Thus, if $n\ge N$ and $m\ge N,$ then

$$\parallel (y^{\left(m\right)}|x^{\left(m\right)})-\left(y^{\left(n\right)}\right|x^{\left(n\right)})\parallel <\frac{1}{2^N}.$$

Hence, $\left(y^{\left(m\right)}\right|x^{\left(m\right)}),$$m\in \mathbb{N}$ is a Cauchy sequence in $X\left(\mathcal{D}\right)$, so it has a limit $z^{\left(0\right)}=\left(y^{\left(0\right)}\right|x^{\left(0\right)}).$ Let $z_i^{\left(m\right)}$ be the ith coordinate of $z^{\left(m\right)}=\left(y^{\left(m\right)}\right|x^{\left(m\right)}),$$i\in \mathbb{Z}\backslash \left\{0\right\},$ that is, $z_i^{\left(m\right)}=x_i^{\left(m\right)}$ if $i>0$ and $z_i^{\left(m\right)}=y_{-i}^{\left(m\right)}$ if $i<0.$ Clearly, $z_i^{\left(m\right)}\to z_i^{\left(0\right)}$ as $m\to \infty .$ We claim that if $z_i^{\left(0\right)}=c\ne 0,$ then there is a number N such that for every $m>N,$$z_i^{\left(m\right)}=c.$ Indeed, if it is not so, then for every $n,m\in \mathbb{N},$ that is big enough, $\rho ({\mathbf{u}}^{\left(m\right)},{\mathbf{u}}^{\left(n\right)})>c$, and we have a contradiction.

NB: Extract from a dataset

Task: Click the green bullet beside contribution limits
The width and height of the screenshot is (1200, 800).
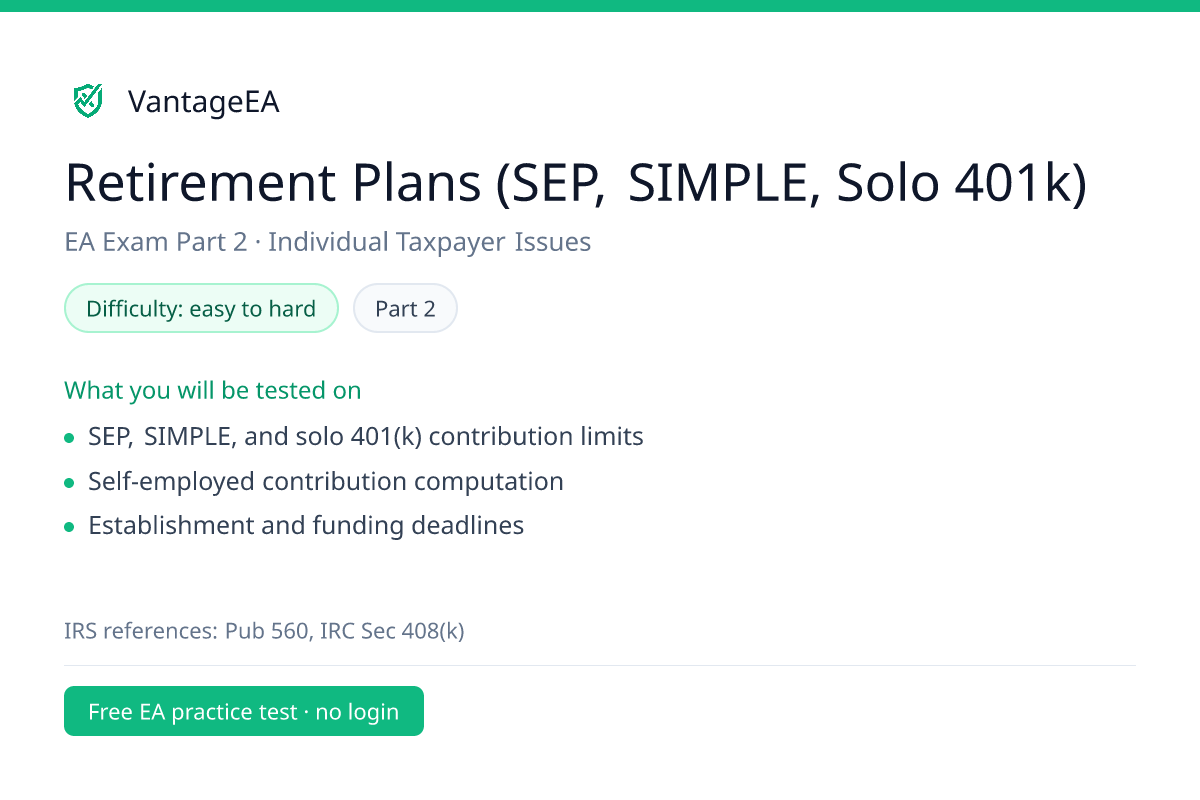Action: (x=69, y=438)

For a given $\epsilon >0$, we denote by $z^{\epsilon }$ a vector in $X\left(\mathcal{D}\right)$ such that $z^{\epsilon }$ has a finite support, $z_i^{\epsilon }=z_i^{\left(0\right)}$ or $z_i^{\epsilon }=0$, and

$$\rho \left(\left[z^{\epsilon }\right],\left[z^{\left(0\right)}\right]\right)<\frac{\epsilon }{3}.$$

Note that for this case, $\rho \left(\left[z^{\epsilon }\right],\left[z^{\left(0\right)}\right]\right)=\parallel z^{\epsilon }-z^{\left(0\right)}\parallel .$ Let N be a number such that for every $n>N,$$z_i^{\epsilon }=z_i^{\left(n\right)}$ for all $i\in \mathrm{supp}{z}^{\epsilon }$ and $\parallel z^{\left(n\right)}-z^{\left(0\right)}\parallel <\frac{\epsilon }{3}.$ So,

$$\rho \left(\left[z^{\left(n\right)}\right],\left[z^{\epsilon }\right]\right)=\parallel z^{\epsilon }-z^{\left(n\right)}\parallel \le \parallel z^{\epsilon }-z^{\left(0\right)}\parallel +\parallel z^{\left(n\right)}-z^{\left(0\right)}\parallel <\frac{2}{3}\epsilon .$$

Thus,

$$\rho \left(\left[z^{\left(n\right)}\right],\left[z^{\left(0\right)}\right]\right)\le \rho \left(\left[z^{\left(n\right)},z^{\epsilon }\right]\right)+\rho \left(\left[z^{\epsilon },z^{\left(0\right)}\right]\right)<\epsilon .$$

Therefore, $\mathbf{u}=\left[z^{\left(0\right)}\right]$ is the limit of ${\mathbf{u}}^{\left(m\right)}$, and thus, $\left(\mathcal{M}\left(\mathcal{D}\right),\rho \right)$ is complete. □

From the triangle and multiplicative triangle inequalities of the norm, we have that the algebraic operations are jointly continuous in $\left(\mathcal{M}\left(\mathcal{D}\right),\rho \right).$ Indeed, let $\rho (\mathbf{u},{\mathbf{u}}^{\prime })<{\epsilon }_1$ and $\rho (\mathbf{v},{\mathbf{v}}^{\prime })<{\epsilon }_2$; then,

$$\rho (\mathbf{u}+\mathbf{v},{\mathbf{u}}^{\prime }+{\mathbf{v}}^{\prime })<\parallel (\mathbf{u}+\mathbf{v})-({\mathbf{u}}^{\prime }+{\mathbf{v}}^{\prime })\parallel <{\epsilon }_1+{\epsilon }_2$$

and

$$\rho (\mathbf{u}\mathbf{v},{\mathbf{u}}^{\prime }{\mathbf{v}}^{\prime })<2{\epsilon }_2\parallel \mathbf{u}\parallel +2{\epsilon }_1\parallel \mathbf{v}\parallel +4{\epsilon }_1{\epsilon }_2.$$

The continuity of the addition implies that if $\Phi$ is an additive map from $\mathcal{M}\left(\mathcal{D}\right)$ to an additive topological group and $\Phi$ is continuous at zero, then it is continuous at any point.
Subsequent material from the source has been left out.